Let's extract the principles from these traditional knowledge workers. Let's forget the details of their day because they're artists from 300 years ago. Let's look at the principles they identified through all these natural experimentation, and then we can adapt that the modern office jobs.

And that's the approach the book takes. It says, let's look at traditional knowledge. What did they figure out about the timing of producing stuff with your brain? Great. Is there any way we could leverage that in an office? Yes. Here's how some people found that. They're like, yeah, but I can't do exactly what Jane Austen did.

Like the these stories are not about people in my exact job. So there was a risk I took, but I really liked that idea of doing it, of these were the people who had the freedom to do trial and error to figure out what's the right way to create value from their mind. Those principles are generalizable.

I. Then we can adapt them to like your computer and you work in a marketing, that's fine. We can make that adaption, but we gotta find the principle somewhere and I wanna find 'em in the past. But there is a common source of pushback that says no. But I only want the stories to be directly relatable and if I can't directly do what I'm seeing in the story.

So it's much more of a, I wanna be able to just directly do what I see in the stories. I like, it's not so simple we're gonna extract principles from those stories and then adapt 'em to what you do. And some people didn't. Some people are saying no that's not relatable. And other people liked it.

So that's probably one of the big veins of pushback.

Srini Rao: Yeah. Like I said I think I could talk to you all day about this. In the interest of time and the attention of our listeners I'll finish my final question, which it's always interesting to see how people answer this. And I think you're officially the most appeared guest on Unmistakable creative.

Now, ah you, Danielle Aport was ahead of you, but I think now, I think you have officially appeared more times than any other guest. So take that, Danielle, what do you think it is that makes somebody or something unmistakable?

Cal Newport: No, I'm trying to remember if I change my answer every time. I don't remember my answer.

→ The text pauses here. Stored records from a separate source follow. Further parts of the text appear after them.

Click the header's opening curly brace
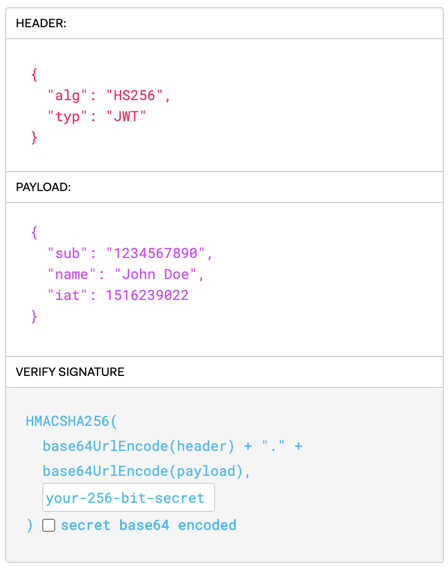[x=34, y=75]
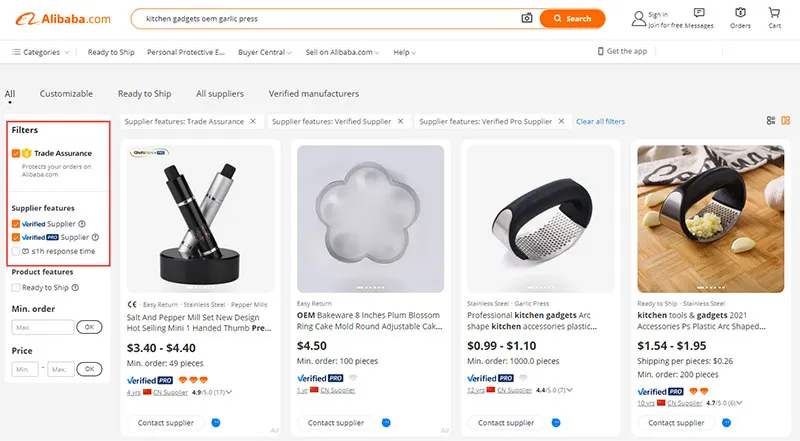Click the Sign in user icon
The image size is (800, 441).
click(638, 18)
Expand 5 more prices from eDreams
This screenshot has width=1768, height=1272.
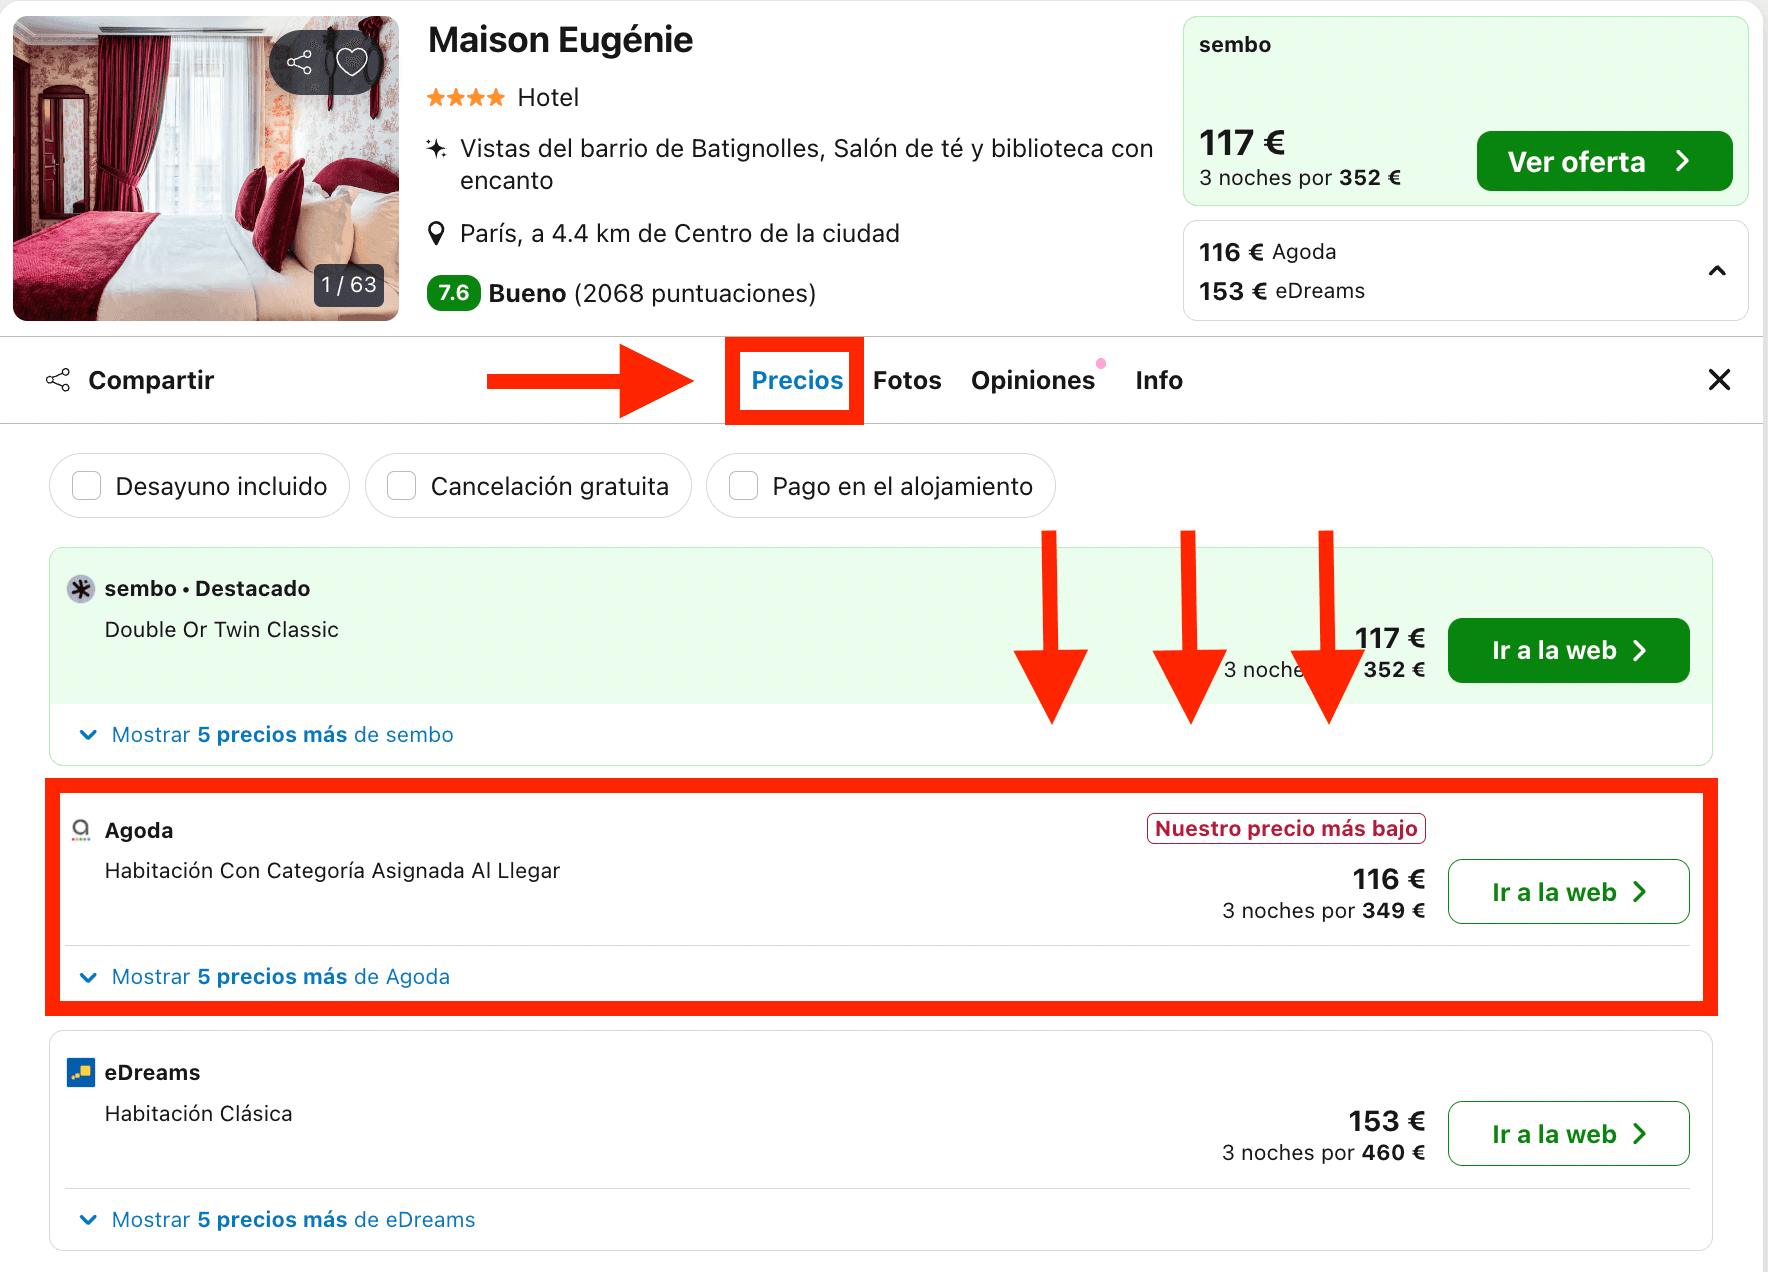tap(293, 1220)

So I don't know if this is new or not. I don't remember what it was from before, but what do I think makes someone unmistakable? I this is probably what I've said every time, to be honest. Doing work too good to be ignored. Yeah. And that's the whole ball game. The whole ball game in terms of doing well professionally, the whole ball game and professional meaning the whole ball game and gaining control over your life and how you want things to do the whole ball game and having impact, like if you do something that's too good to be ignored, all the other details will be figured out.

And that's probably why I was my, the first time I talked to you, the first sort of serious hardcover idea book I ever wrote. That was the core idea. That's no coincidence, yeah. That's still probably at the core of everything

Srini Rao: else I'm thinking. Wow. Amazing. As always, I can't thank you enough for taking the time to join us and share your insights and wisdom with our listen.

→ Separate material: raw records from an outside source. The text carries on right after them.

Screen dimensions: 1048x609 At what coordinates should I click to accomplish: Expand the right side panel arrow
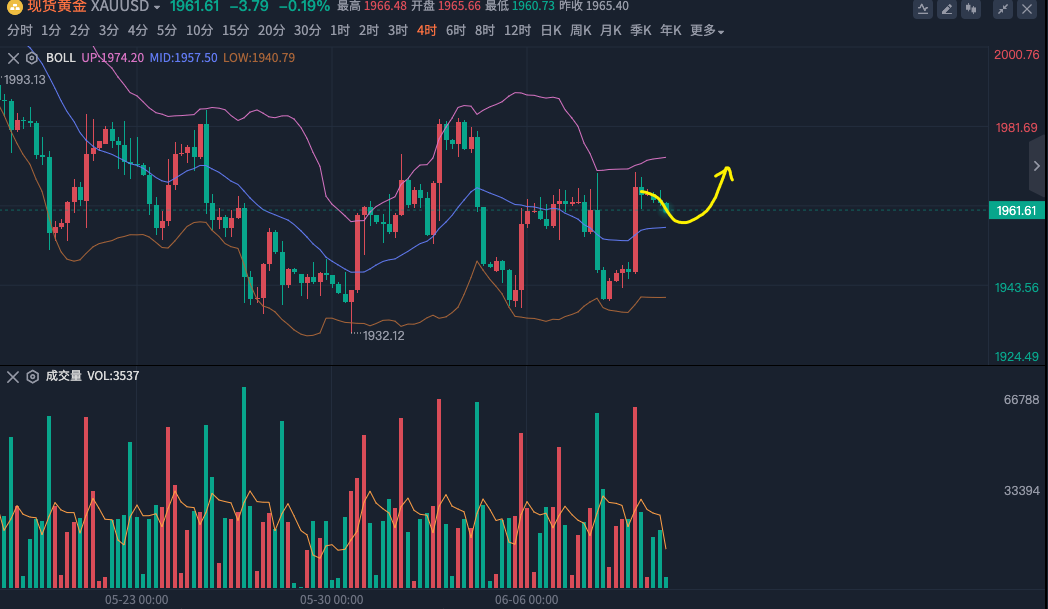[1037, 166]
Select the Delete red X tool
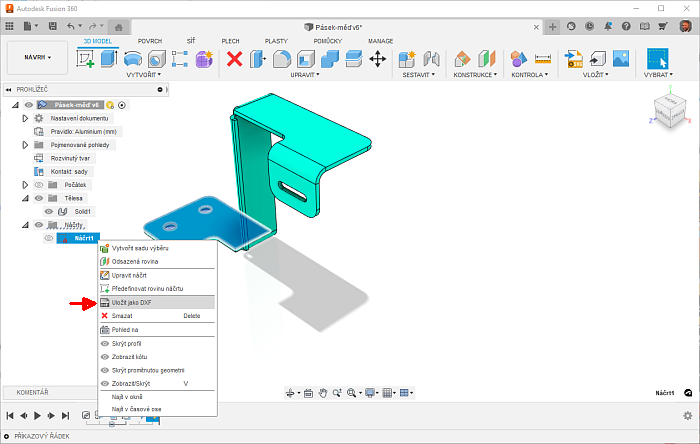Image resolution: width=700 pixels, height=444 pixels. pos(235,59)
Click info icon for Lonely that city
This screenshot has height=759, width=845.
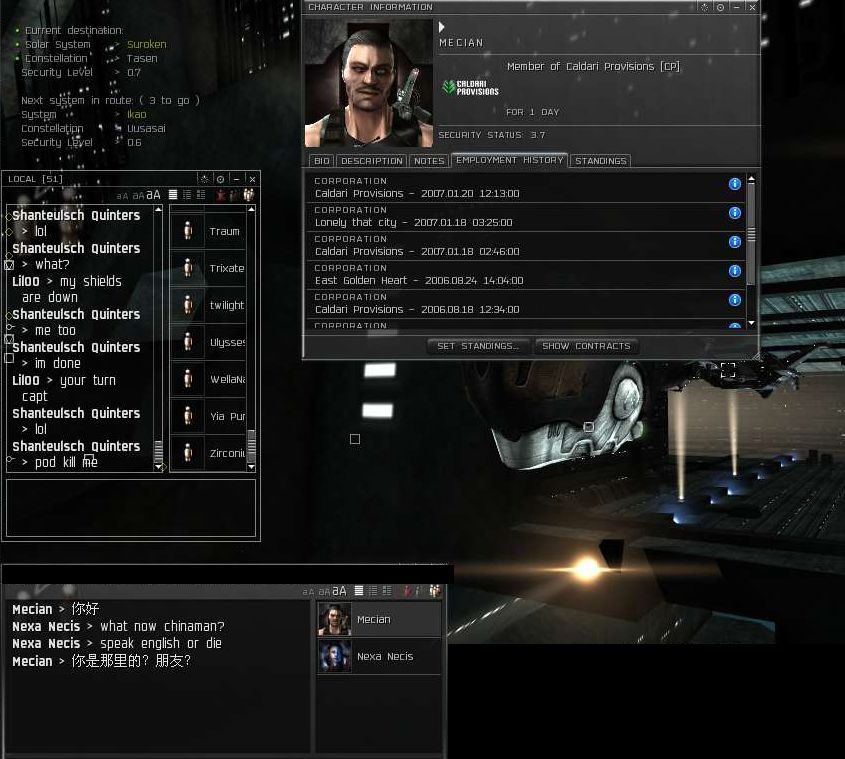735,213
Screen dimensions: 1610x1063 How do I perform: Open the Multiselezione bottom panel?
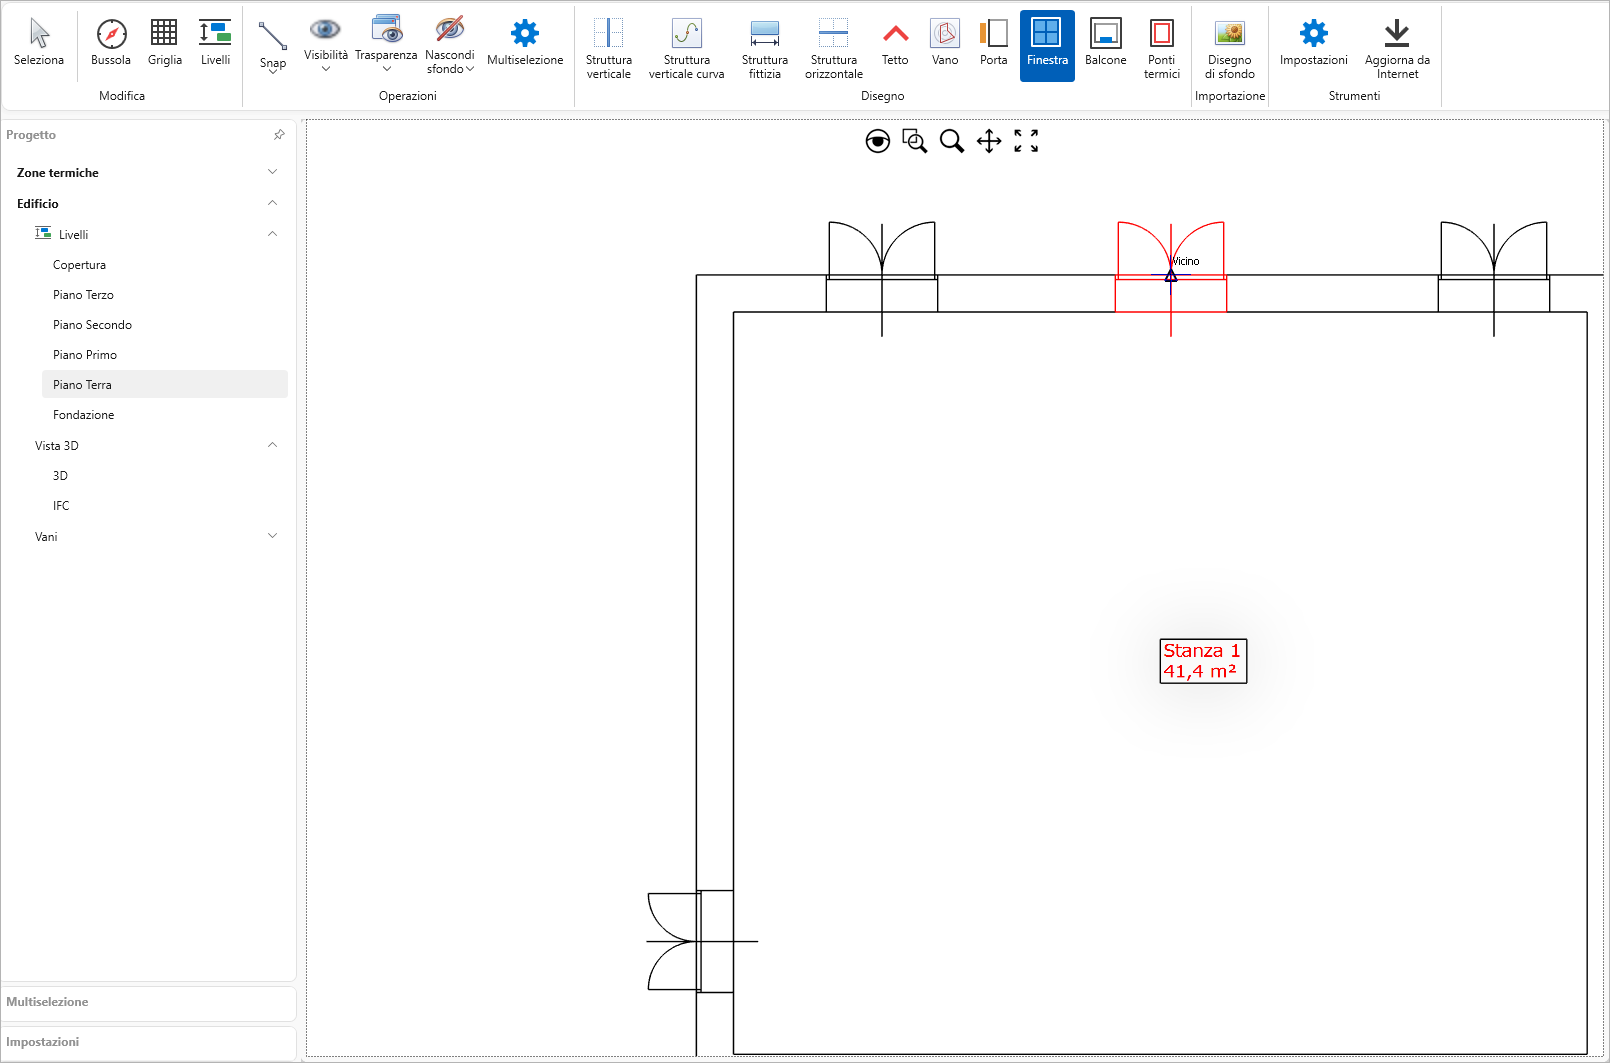pyautogui.click(x=48, y=1002)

Where can people find out more about the book on the unlikely chance they've never heard of you, your work and everything else? The book is called

Cal Newport: Slow Productivity, and you can find it wherever you buy books. Also cal newport.com/slow. If you wanna download an excerpt or find out more about the book.

From there, my weekly podcast is called Deep Questions with Cal Newport. So if you like the tactical side of these type of topics, you'll probably wanna check out that podcast as well. As we've talked about on the show before, I otherwise don't use social media I might not be as easy to find as you might expect, but my books are out there as is my podcast.

 

Srini Rao 

Amazing. And for everybody listening, we will wrap the show with that.